WHAT YOU NEED TO DO:
Could you repeat the listing below exactly while leaving its pictures behind?

DATASET EXCERPTS:

*** Begin section ***

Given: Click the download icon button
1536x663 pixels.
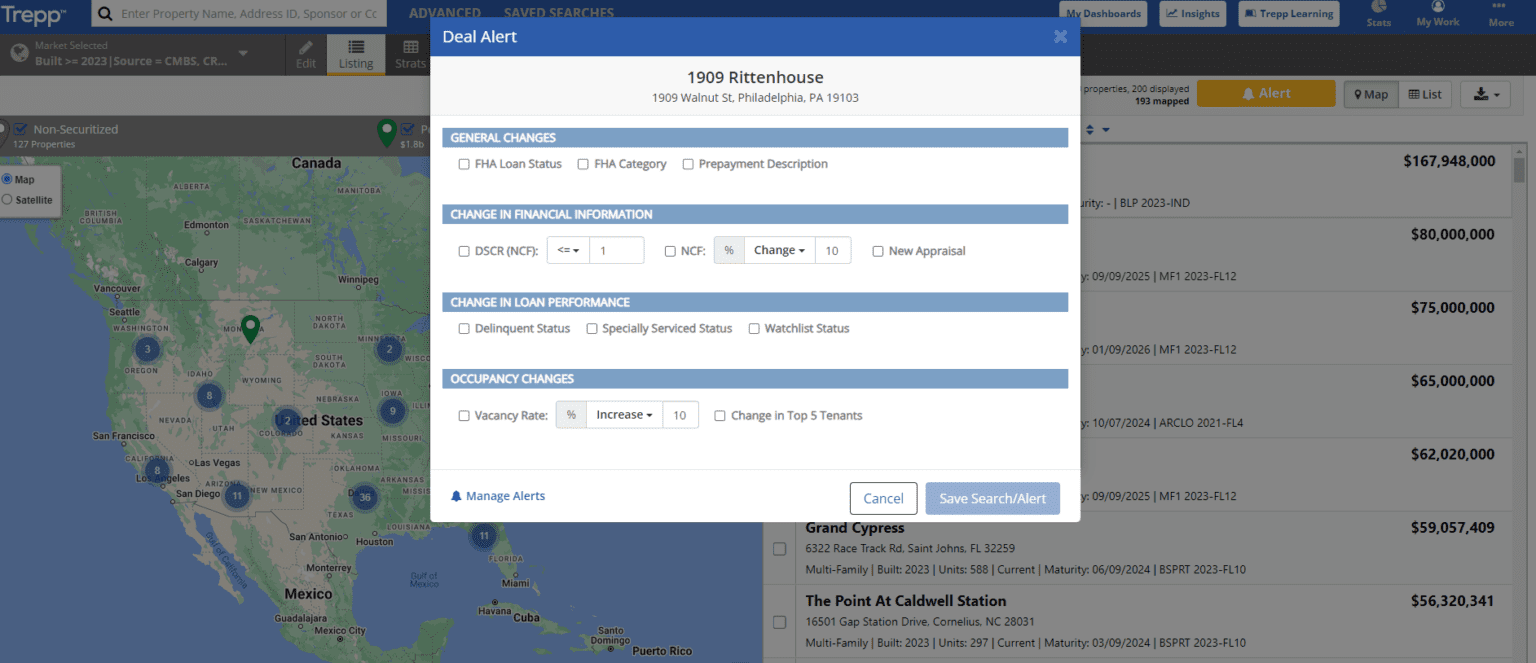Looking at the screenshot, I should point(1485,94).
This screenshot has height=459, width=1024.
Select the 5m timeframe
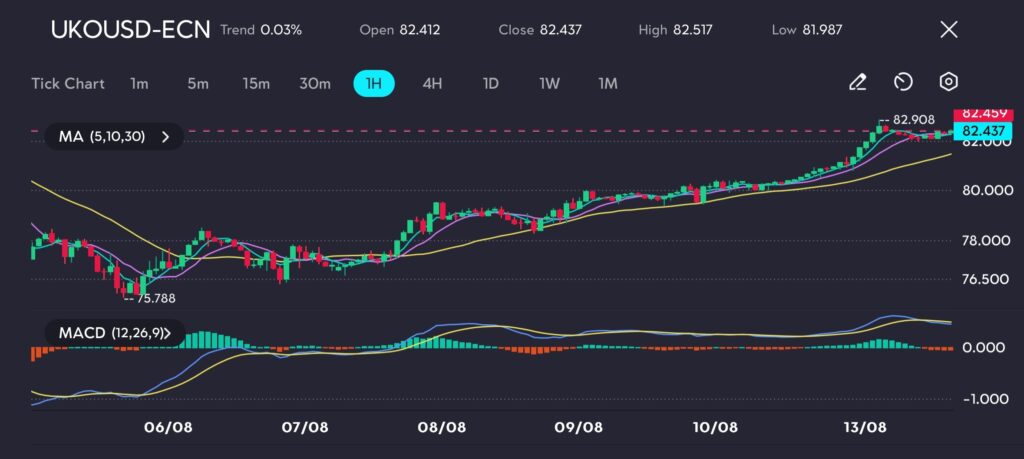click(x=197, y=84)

*** End section ***

WRITTEN RESPONSE:
Given: Click the download icon button
1536x663 pixels.
Looking at the screenshot, I should point(1485,94).
This screenshot has height=459, width=1024.
Select the 5m timeframe
click(x=197, y=84)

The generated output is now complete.